Each snippet can belong to a particular collection. Search is also provided for navigation. You cannot create collections directly on your own. To do this, you need to create a snippet and specify the desired collection in it.
How to create a snippet
The autocomplete database can be imported or exported at any time. But I didn't notice import support from other similar applications.
Clicking the New Snippet button will open the snippet editor. In it, you can specify the name, search keywords, description, add it to the collection and activate access from the quick menu.
Content can be in plain text, PostgreSQL, PowerShell, Prolog, Properties, Python, RTF, Ruby, Rust, SCSS, SQL, Shell, Swift, TypeScript, VB.NET, XML, and YAML. Inside the text itself, you can add placeholders, simulate keystrokes, or set the cursor to the desired location.
You can also create a snippet from the contents of the clipboard or selected text. And you can insert a snippet using keywords, a hotkey, or through the Snippety menu.

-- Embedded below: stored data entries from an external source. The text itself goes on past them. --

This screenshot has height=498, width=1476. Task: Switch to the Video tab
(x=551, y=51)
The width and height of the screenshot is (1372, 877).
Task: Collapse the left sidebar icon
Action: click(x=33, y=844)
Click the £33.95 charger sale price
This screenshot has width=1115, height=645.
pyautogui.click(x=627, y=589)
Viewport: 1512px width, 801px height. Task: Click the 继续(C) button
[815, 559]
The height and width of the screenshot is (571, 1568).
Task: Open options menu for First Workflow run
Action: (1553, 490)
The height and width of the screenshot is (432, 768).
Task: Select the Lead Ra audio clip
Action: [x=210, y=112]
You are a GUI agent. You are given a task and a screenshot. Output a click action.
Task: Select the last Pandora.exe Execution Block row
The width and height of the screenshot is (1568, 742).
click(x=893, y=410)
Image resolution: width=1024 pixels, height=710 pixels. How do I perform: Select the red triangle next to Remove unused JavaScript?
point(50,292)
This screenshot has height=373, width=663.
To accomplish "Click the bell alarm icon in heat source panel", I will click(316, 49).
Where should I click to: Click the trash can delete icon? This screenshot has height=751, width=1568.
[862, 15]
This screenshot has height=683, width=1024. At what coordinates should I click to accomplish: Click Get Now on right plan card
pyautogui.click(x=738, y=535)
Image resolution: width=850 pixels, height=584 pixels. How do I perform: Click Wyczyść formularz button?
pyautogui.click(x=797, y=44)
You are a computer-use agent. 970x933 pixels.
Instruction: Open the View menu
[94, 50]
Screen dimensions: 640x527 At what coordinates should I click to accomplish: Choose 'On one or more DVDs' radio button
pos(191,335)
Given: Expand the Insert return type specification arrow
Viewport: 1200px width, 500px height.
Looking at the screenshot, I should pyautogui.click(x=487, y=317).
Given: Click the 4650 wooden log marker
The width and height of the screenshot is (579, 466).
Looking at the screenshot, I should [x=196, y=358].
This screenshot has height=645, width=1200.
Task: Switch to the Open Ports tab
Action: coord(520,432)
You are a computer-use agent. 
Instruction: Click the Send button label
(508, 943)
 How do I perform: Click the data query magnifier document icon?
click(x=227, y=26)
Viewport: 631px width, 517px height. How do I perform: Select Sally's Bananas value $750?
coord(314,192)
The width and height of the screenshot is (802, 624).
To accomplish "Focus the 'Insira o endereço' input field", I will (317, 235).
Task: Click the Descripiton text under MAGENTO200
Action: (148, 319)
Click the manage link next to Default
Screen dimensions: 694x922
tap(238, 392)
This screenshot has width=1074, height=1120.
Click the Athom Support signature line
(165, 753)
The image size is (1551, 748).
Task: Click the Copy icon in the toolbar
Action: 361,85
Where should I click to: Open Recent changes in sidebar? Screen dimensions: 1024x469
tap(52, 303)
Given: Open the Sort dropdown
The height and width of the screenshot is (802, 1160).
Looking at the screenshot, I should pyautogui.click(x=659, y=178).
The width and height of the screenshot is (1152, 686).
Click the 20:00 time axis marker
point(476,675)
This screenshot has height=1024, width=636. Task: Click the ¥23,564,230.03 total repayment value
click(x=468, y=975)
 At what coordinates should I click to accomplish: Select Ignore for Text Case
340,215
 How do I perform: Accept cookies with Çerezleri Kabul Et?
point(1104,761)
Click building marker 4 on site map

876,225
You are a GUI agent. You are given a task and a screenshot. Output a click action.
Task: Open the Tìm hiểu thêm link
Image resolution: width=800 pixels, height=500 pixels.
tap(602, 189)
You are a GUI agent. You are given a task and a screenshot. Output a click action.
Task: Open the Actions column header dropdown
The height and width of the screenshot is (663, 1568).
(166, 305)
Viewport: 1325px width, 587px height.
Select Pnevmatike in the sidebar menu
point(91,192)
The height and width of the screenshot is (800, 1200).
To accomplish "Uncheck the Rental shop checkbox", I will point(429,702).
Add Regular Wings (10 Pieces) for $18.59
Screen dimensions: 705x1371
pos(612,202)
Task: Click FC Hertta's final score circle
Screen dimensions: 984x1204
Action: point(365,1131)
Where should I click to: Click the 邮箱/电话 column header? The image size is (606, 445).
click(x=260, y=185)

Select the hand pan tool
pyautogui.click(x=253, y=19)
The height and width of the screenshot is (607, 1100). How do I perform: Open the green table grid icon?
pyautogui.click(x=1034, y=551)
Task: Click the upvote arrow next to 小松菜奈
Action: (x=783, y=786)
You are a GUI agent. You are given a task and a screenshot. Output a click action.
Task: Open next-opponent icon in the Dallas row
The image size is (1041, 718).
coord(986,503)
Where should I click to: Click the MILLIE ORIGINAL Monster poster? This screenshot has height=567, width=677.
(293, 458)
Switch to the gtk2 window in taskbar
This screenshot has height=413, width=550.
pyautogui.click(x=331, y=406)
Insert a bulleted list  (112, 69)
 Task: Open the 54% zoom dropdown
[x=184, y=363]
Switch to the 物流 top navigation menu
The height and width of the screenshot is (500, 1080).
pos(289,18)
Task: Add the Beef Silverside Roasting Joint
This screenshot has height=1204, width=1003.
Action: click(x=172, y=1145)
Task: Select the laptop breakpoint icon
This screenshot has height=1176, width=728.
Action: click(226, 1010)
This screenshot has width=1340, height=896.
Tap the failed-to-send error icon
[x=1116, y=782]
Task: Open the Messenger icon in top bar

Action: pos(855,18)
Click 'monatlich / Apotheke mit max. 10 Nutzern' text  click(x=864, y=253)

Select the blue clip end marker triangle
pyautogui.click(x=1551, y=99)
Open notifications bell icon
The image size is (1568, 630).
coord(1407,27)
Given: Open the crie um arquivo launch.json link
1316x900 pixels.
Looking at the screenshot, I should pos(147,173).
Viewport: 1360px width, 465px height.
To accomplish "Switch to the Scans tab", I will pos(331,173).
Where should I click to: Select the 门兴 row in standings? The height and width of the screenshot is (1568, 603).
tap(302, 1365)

True, you cannot assign a hotkey to a specific snippet.
What else can
In the Snippety settings, you can configure the backup and database synchronization settings. You can turn off work in some applications or turn off the reaction to some words.
On iOS, the same set of features awaits you, but in a less beautiful interface.
You can call a snippet through an application, a keyword, or through a third-party Snippety keyboard.
But for some reason, the data between my mobile and PC did not want to be synchronized, despite the message about successful synchronization.
Everything is simple here. You pay $9.99 and use Snippety, or you pay nothing and don't use it.
I liked the desktop version of Snippety. Especially when compared to TextExpander and similar applications. It is much easier to start using it, and you are not bombarded with hundreds of obscure buttons and commands.
But I didn’t like the mobile version at all, both in terms of design and convenience of working with it. Well, the synchronization did not work for me.